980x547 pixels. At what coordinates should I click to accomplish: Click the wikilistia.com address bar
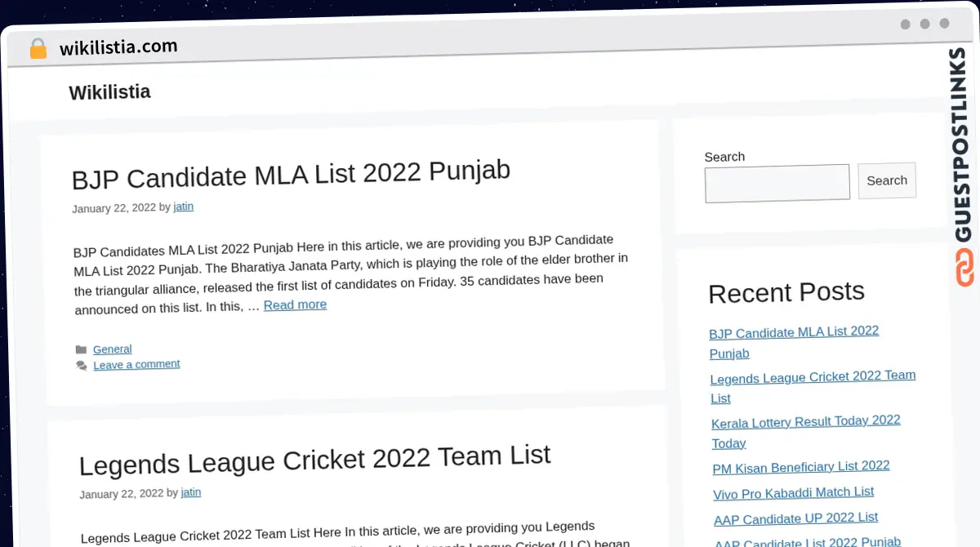[118, 47]
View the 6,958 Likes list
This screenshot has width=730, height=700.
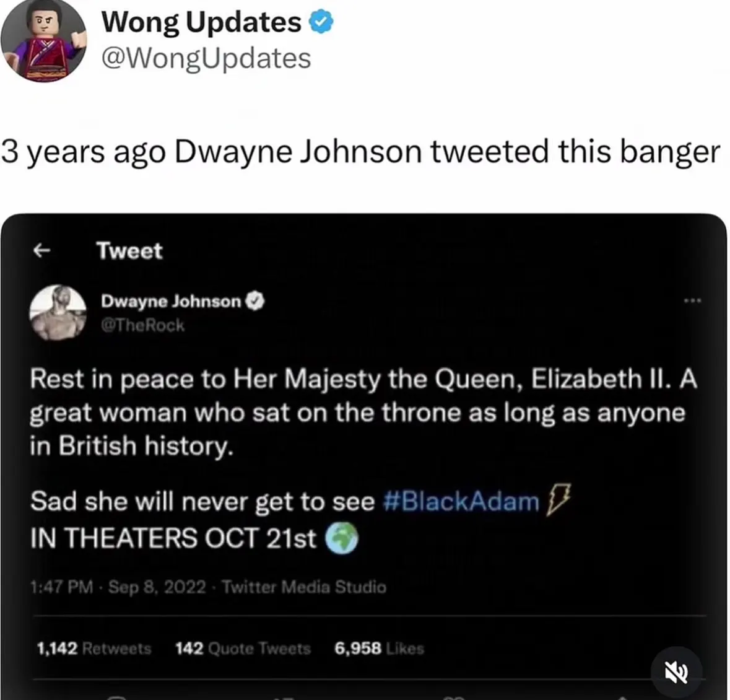[x=379, y=649]
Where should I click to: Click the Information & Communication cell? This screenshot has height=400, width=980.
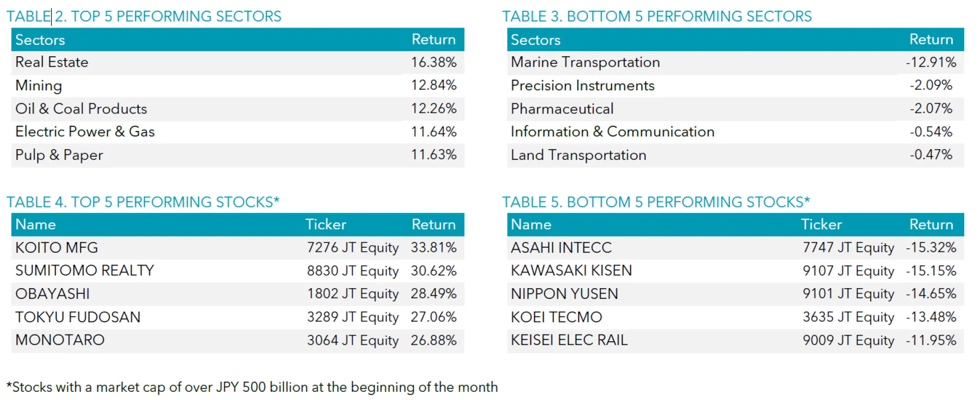[x=613, y=132]
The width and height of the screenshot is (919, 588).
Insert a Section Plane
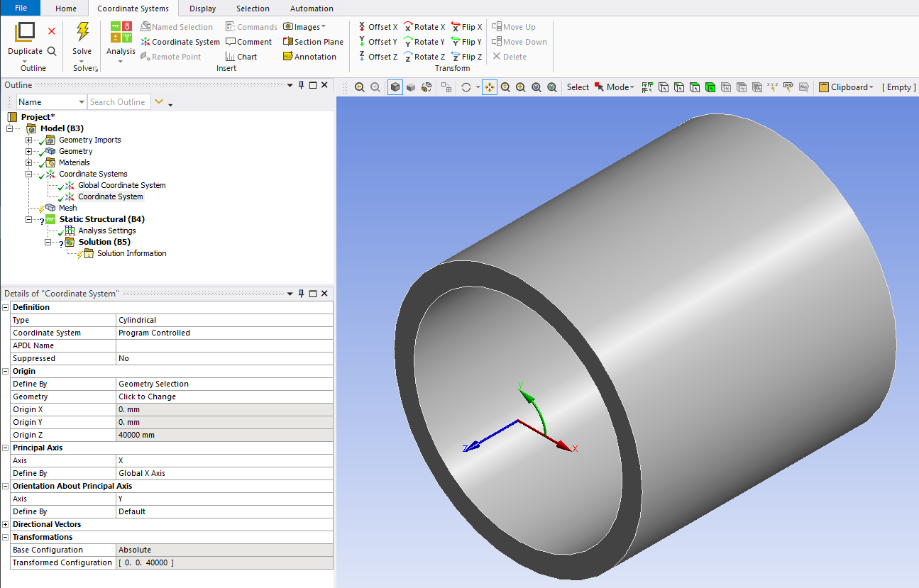pos(313,42)
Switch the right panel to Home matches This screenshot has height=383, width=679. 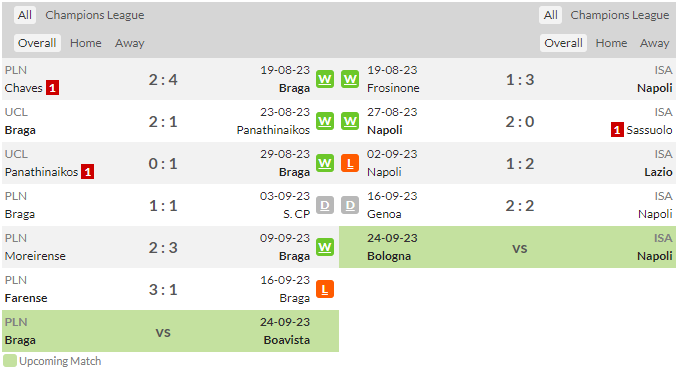tap(611, 43)
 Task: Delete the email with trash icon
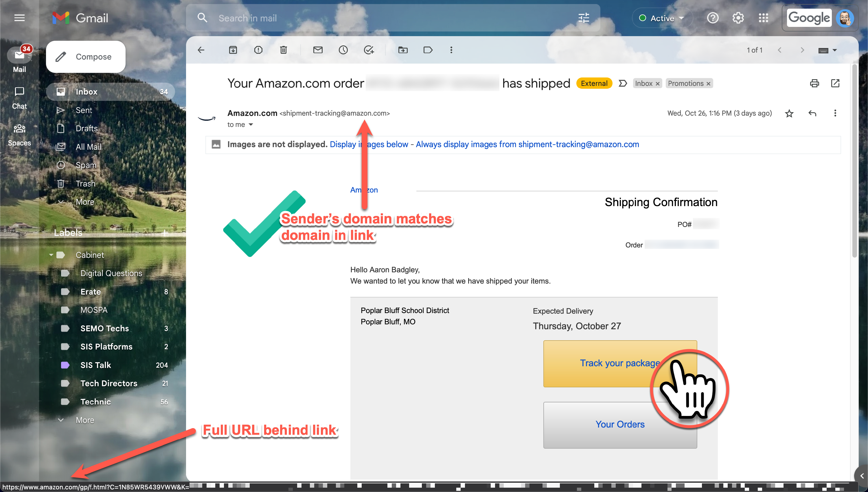click(x=283, y=50)
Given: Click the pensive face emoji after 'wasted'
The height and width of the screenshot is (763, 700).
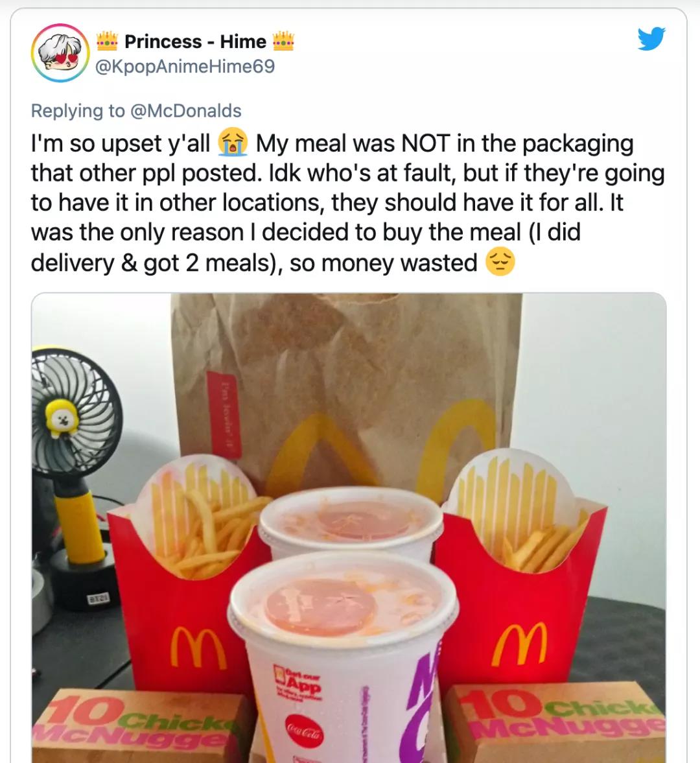Looking at the screenshot, I should pyautogui.click(x=500, y=262).
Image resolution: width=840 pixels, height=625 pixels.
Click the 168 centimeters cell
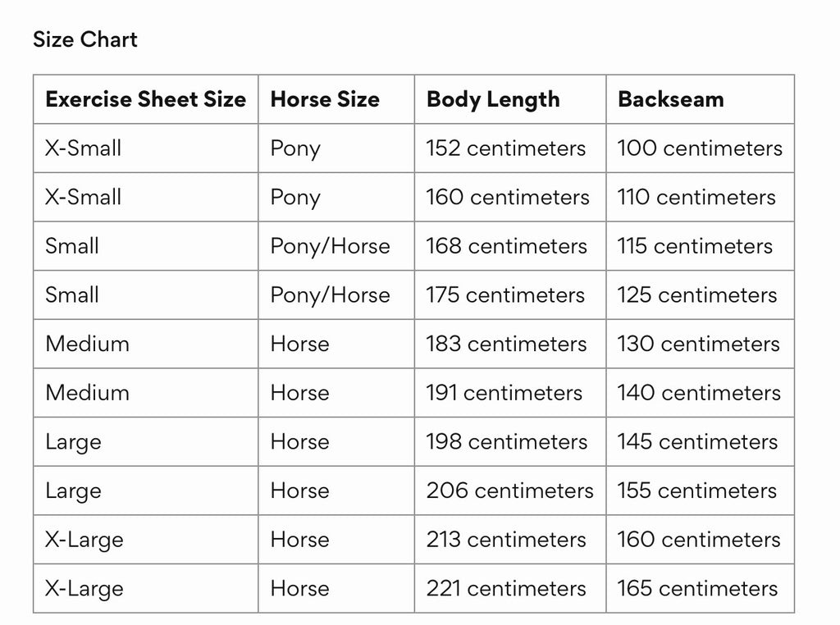(x=510, y=246)
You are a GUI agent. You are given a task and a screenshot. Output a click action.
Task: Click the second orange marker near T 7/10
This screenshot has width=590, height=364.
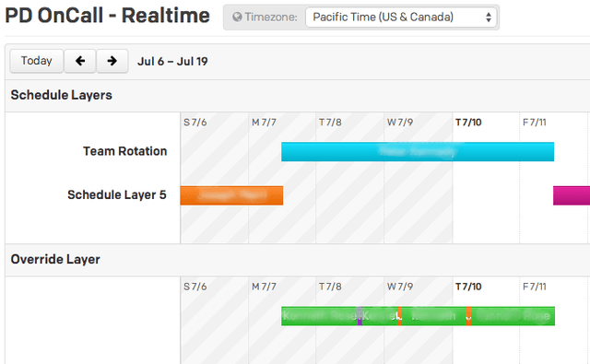[468, 316]
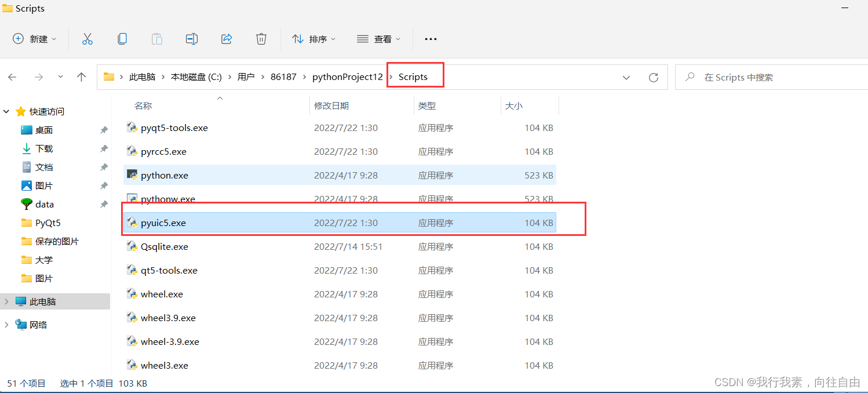868x393 pixels.
Task: Sort files by clicking 修改日期 column header
Action: click(x=331, y=105)
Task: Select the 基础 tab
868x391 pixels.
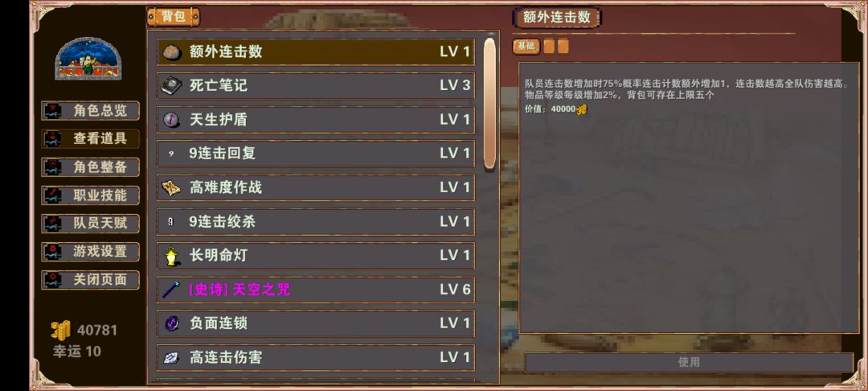Action: tap(526, 47)
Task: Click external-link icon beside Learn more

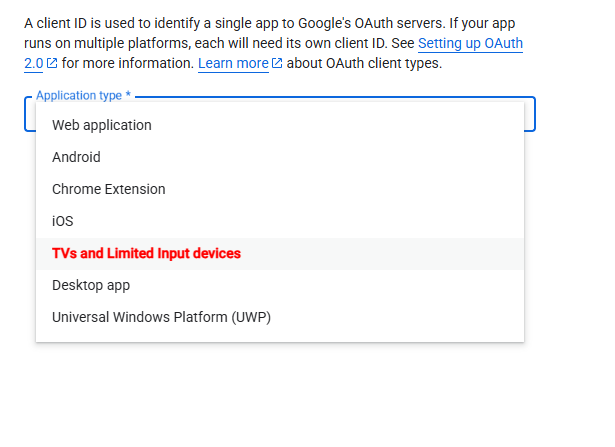Action: (x=277, y=64)
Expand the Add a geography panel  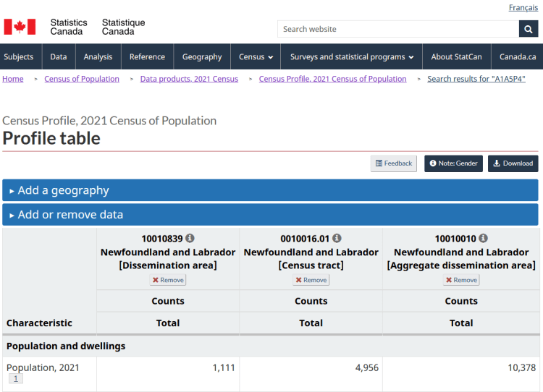coord(270,190)
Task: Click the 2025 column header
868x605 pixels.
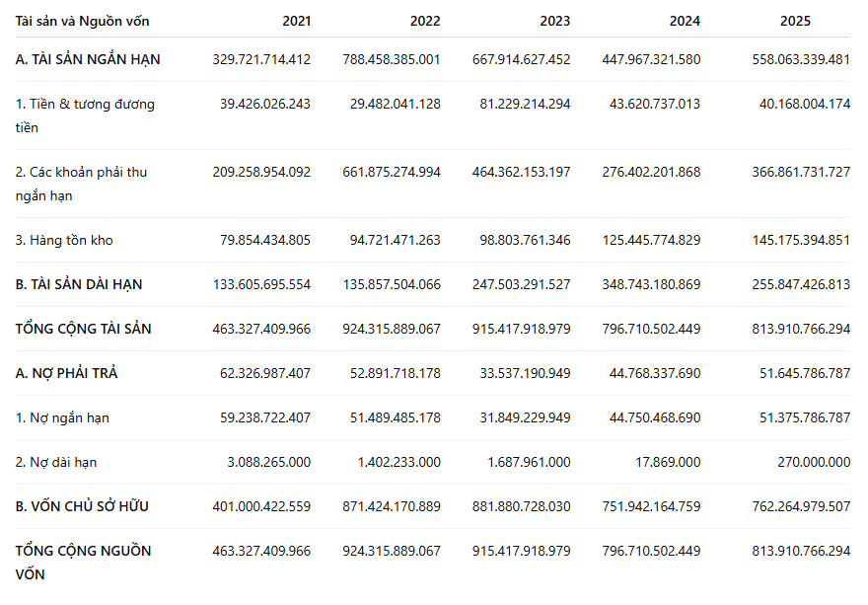Action: [x=795, y=21]
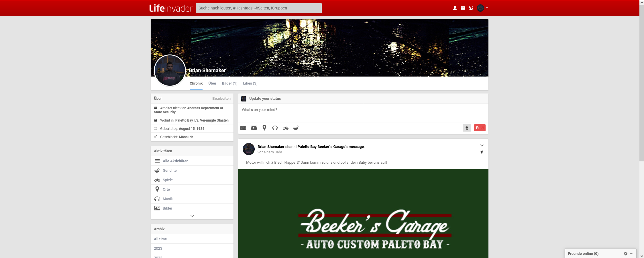Image resolution: width=644 pixels, height=258 pixels.
Task: Click the food bowl icon in composer
Action: pyautogui.click(x=296, y=128)
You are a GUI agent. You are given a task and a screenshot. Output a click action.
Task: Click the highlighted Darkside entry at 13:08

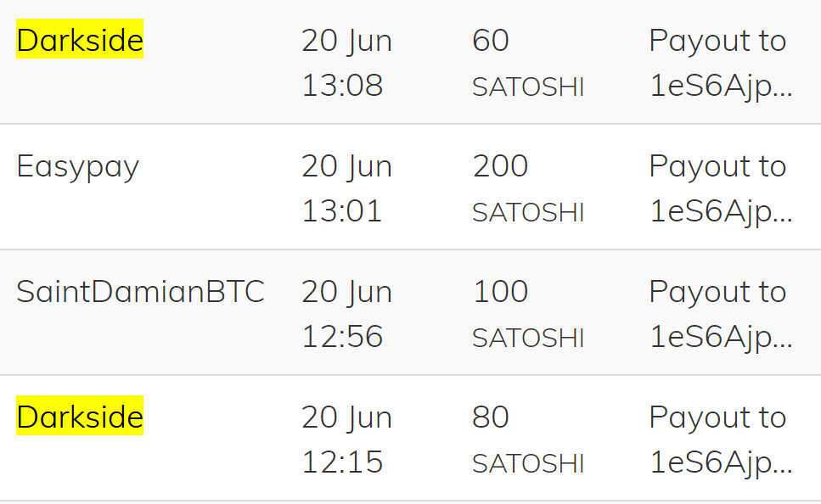[80, 40]
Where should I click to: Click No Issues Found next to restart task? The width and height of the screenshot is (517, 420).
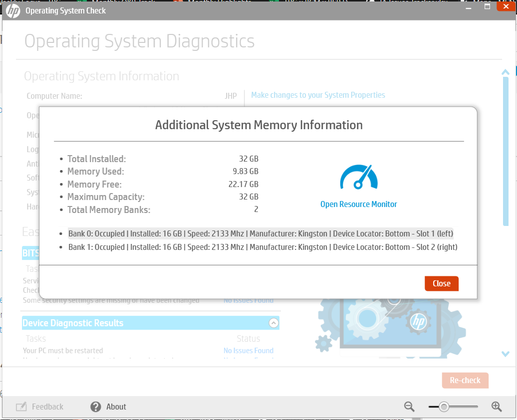coord(248,350)
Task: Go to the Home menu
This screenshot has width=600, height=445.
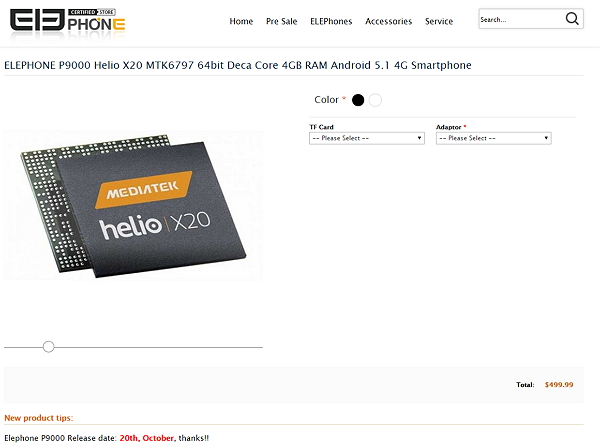Action: coord(241,21)

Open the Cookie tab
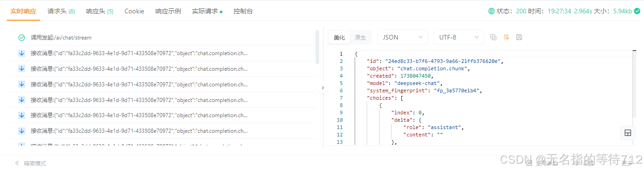pyautogui.click(x=134, y=11)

========================================

> [WORK INSTRUCTIONS]: Output the line that contains "This screenshot has width=600, height=445." and every line after it to the end of the records, word for word, leaving out the pictures.

> [THE ANSWER]:
This screenshot has width=600, height=445.
Action: coord(241,21)

Open the Cookie tab
pyautogui.click(x=134, y=11)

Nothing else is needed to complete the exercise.